Kompetenzverschiebungen und eine neue slowenische Kandidatin sollen das Team retten. Die die für den 22. Oktober geplante Wahl der neuen Kommission dürfte durch das Europaparlament aufgeschoben werden.
Brüssel. „Es besteht das Risiko“, gestand ein Sprecher des designierten Kommissionspräsidenten Jean-Claude Juncker ein. Nach der Zurückweisung der slowenischen Kandidatin, Alenka Bratušek, durch das Europaparlament dürfte sich der für 1. November geplante Arbeitsbeginn der neuen EU-Kommission verzögern. Die klare Ablehnung der Slowenin durch zwei Ausschüsse des Parlaments macht eine Umstrukturierung der von Juncker und den einzelnen EU-Regierungen zusammengestellten Kommission unumgänglich. Bratušek trat am Donnerstag von ihrer Kandidatur zurück. Juncker würdigte ihren Entschluss: „Die Entscheidung spiegelt ihre Verantwortung für die EU, für Slowenien und den demokratischen Prozess wider.“
Der künftige Kommissionspräsident verhandelte daraufhin mit den Fraktionen des Europaparlaments und der slowenischen Regierung unter Premier Miro Cerar über einen Ausweg. Laibach kündigte die Nominierung eines Alternativkandidaten an. Dieser oder diese muss sich dann erneut einem Hearing im Europaparlament stellen. Noch war nicht klar, ob Sloweniens Kommissar weiterhin als Vizepräsident fungieren und für die Energieunion zuständig sein wird oder ein anderes Ressort erhält.

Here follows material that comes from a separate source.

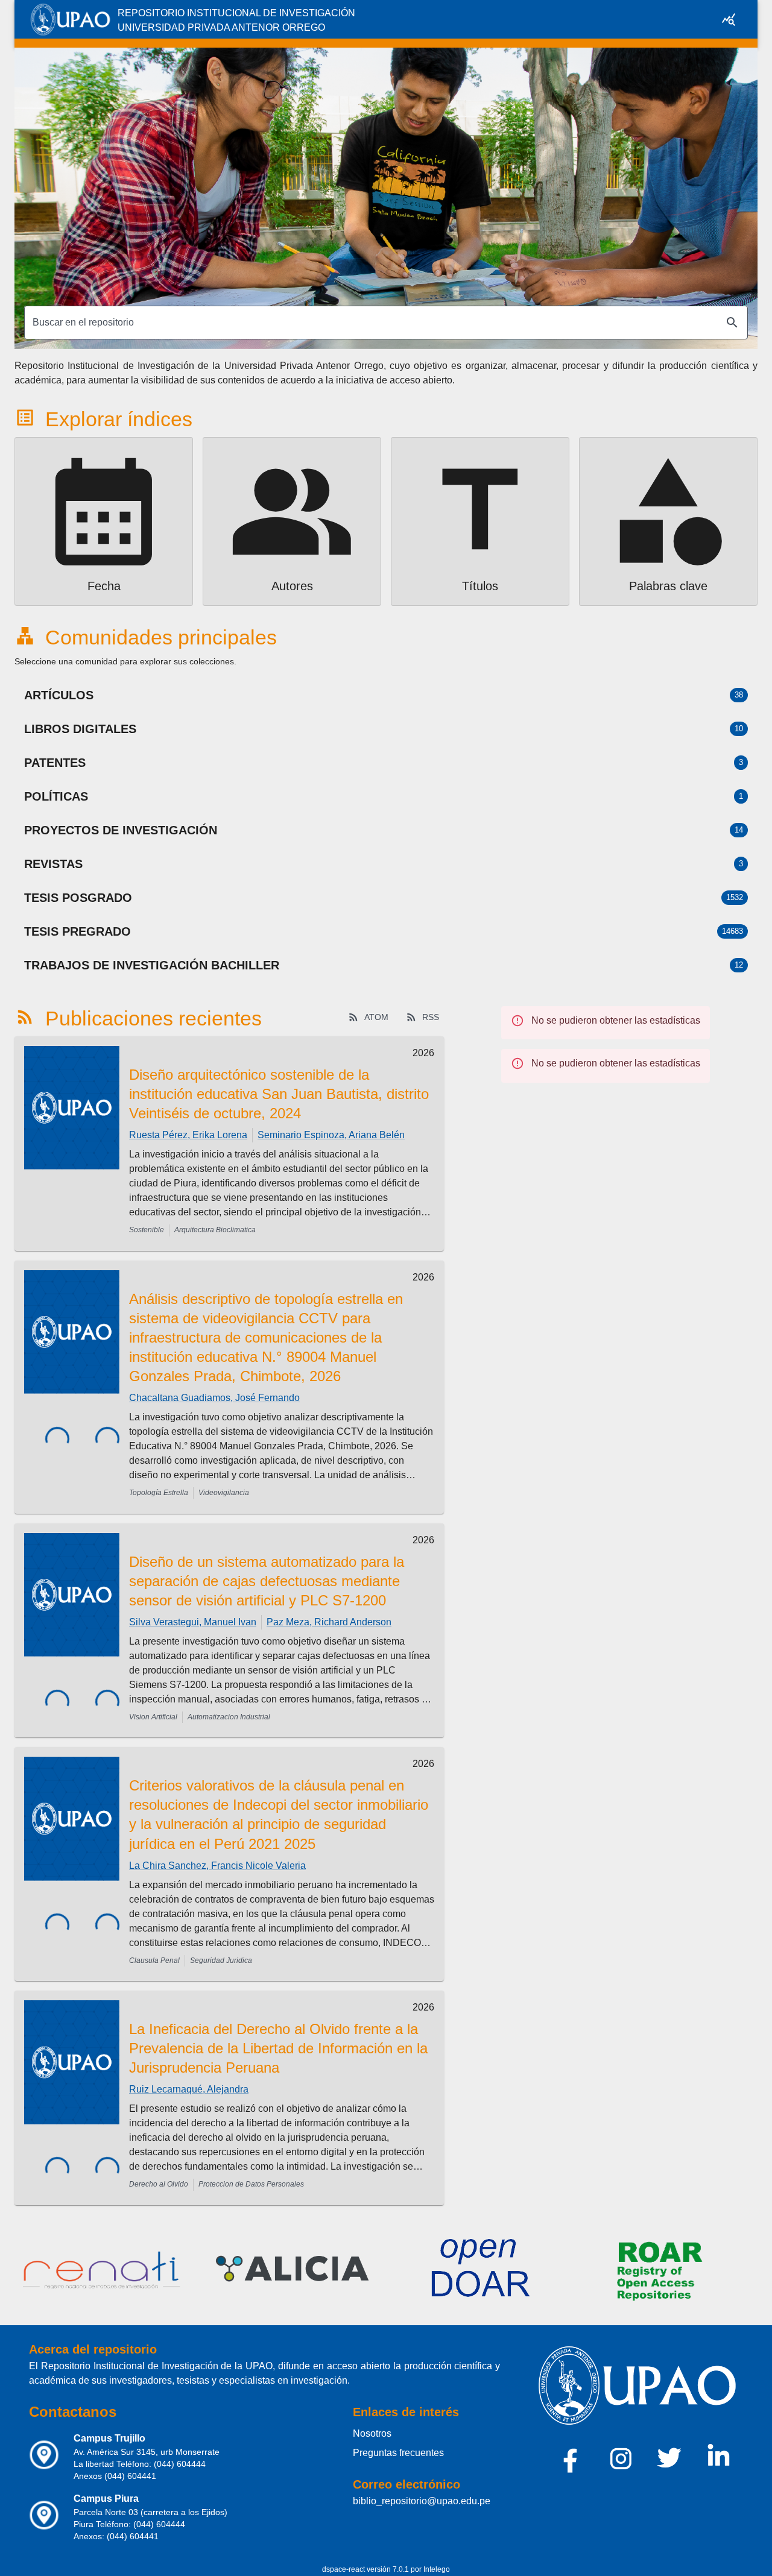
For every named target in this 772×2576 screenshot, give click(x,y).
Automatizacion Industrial (229, 1717)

Um eine Neuverteilung der Aufgaben kommt Juncker sowieso nicht herum. Denn wie am Donnerstag bekannt wurde, hat er sich die Zustimmung der Parlamentarier für den ebenfalls umstrittenen spanischen Kandidaten, Miguel Arias Cañete, durch das Versprechen erkauft, dem Spanier ebenso wie dem Franzosen Pierre Moscovici einen Aufseher beiseitezustellen. Vizepräsident Frans Timmermans soll künftig als übergeordneter Kommissar für Cañetes Ressort, Energie und Klima, zuständig sein. Gleichzeitig wird dem umstrittenen ungarischen Kommissarskandidaten, Tibor Navracsics, ein Teil seiner Kompetenzen abgenommen.
Neue Hearings möglich
Noch ist offen, ob eine Neuverteilung der Aufgaben die Wiederholung einzelner Hearings bedingt. Jedenfalls dürfte die für 22. Oktober geplante Wahl der neuen Kommission durch das Europaparlament aufgeschoben werden. Die EU-Abgeordneten stimmen zwar in den jeweils zuständigen Ausschüssen über jeden Kandidaten einzeln ab. Formell können sie aber am Ende nur die gesamte Kommission bestellen oder ablehnen. Will Juncker diese Zustimmung, muss er also auf Forderungen der Europaabgeordneten zumindest teilweise eingehen. Die SPÖ-Europaabgeordnete Evelyn Regner sieht denn auch noch vieles im Fluss. „Nix ist fix.“ Sie hält weitere Veränderungen für möglich. (ag.)